Fontina is a pale cream colored, semi-soft cheese originally from the Valle d’Aosta (Aosta Valley) region in northwestern Italy. It is made from unpasteurized cow’s milk and the texture is especially perfect for melting. I have been able to find it in most larger grocery stores in the Uniter States and specialty cheese shops. Gruyère would also be a delicious option.
Looking for more recipes with mushrooms?
- Chicken and Mushroom Orzo
- Spätzle mit Pilzen (German Spaetzle with Mushrooms)
- Cogumelos Marinados com Bacon (Marinated Mushrooms with Bacon)
This recipe was originally posted in January 2015 and updated August 2021.

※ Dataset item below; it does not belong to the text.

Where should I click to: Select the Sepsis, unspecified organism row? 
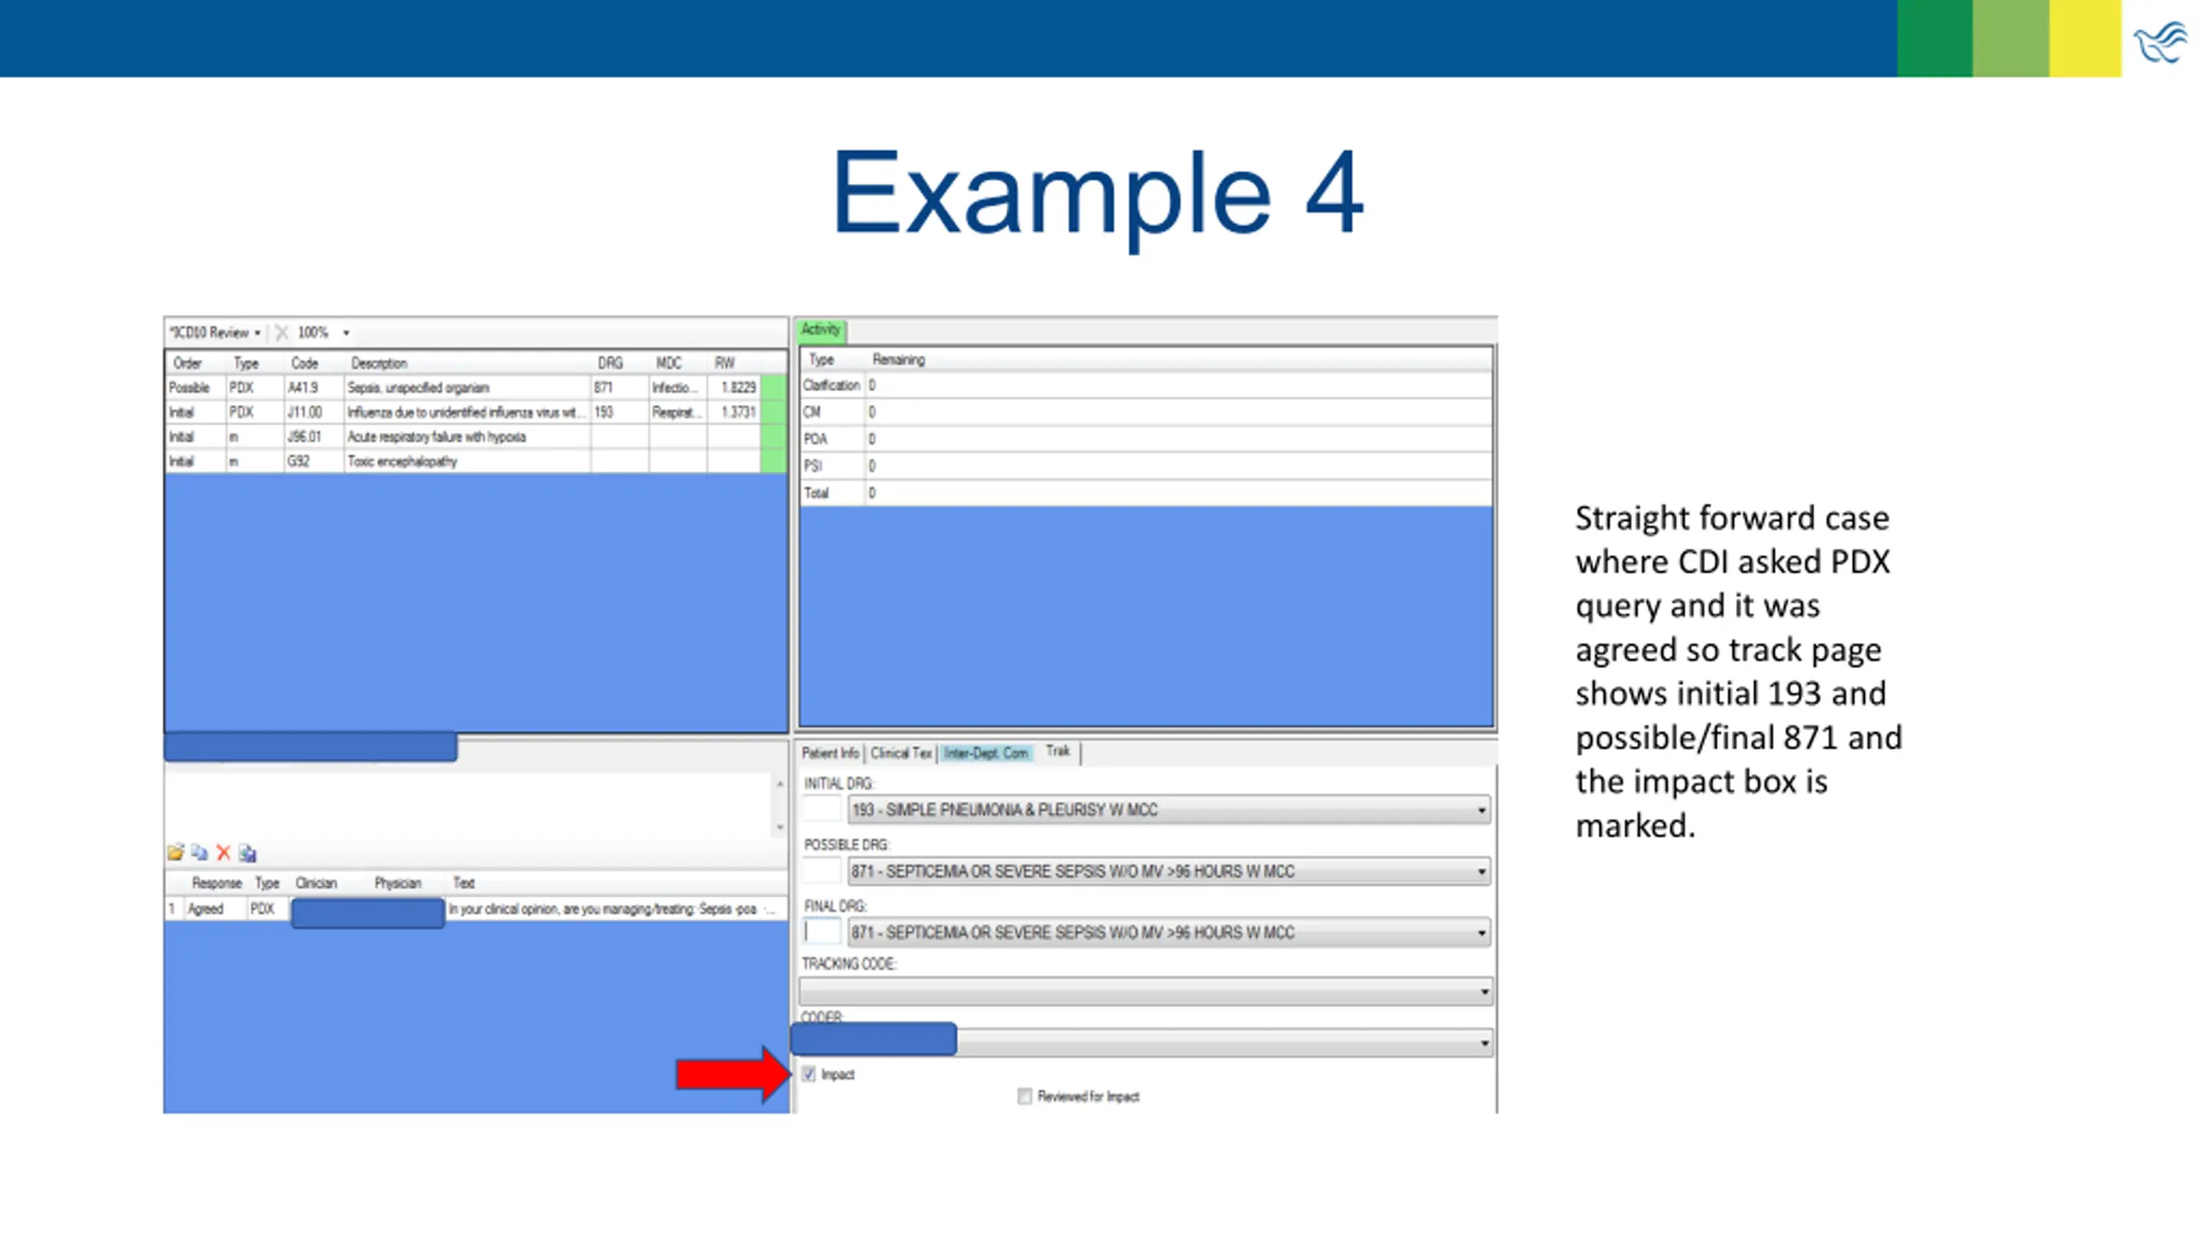418,388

Mushroom Fontina Crostini Recipe
Adapted from Steele House Kitchen
Mushroom Fontina Crostini
- 14 Baguette slices 1/2 inch (1.25 centimeters) thick
- 1 tablespoon (15 milliliters) olive oil plus additional for drizzling over bread
- 1 tablespoon (15 grams) unsalted butter
- 1 shallot peeled and finely diced
- 2 cloves garlic peeled and minced
- 8 ounces (227 grams) cremini mushrooms chopped
- 2 tablespoons (30 milliliters) dry red wine
- Pinch salt and freshly ground black pepper to taste
- 1 teaspoon fresh thyme leaves
- 4 ounces (113 grams) shredded Fontina cheese
- Fresh parsley for garnish
- Arrange the baguette slices on a large baking sheet and drizzle or brush with olive oil. Sprinkle with a pinch of salt.
- Broil the bread on low in an oven until golden and lightly toasted.
- In a large pan, place the olive oil and butter over medium heat. Once heated, add the shallots. Cook, stirring occasionally, until softened.
- Stir in the garlic and cook until just fragrant, 30 seconds to 1 minutes.
- Add the mushrooms and cook, stirring occasionally, until browned.
- Pour in the wine and scrape any browned bits from the bottom of the pan. Continue to cook until the wine has reduced completely. Season with salt, pepper, and the fresh thyme to taste and remove from heat.
- Spread the mushroom mixture over the toasted baguette slices.
- Top with a sprinkling of shredded fontina cheese. Place the baking sheet back under the broiler until the fontina is melted and bubbly.
- Serve immediately and garnish with fresh parsley if desired.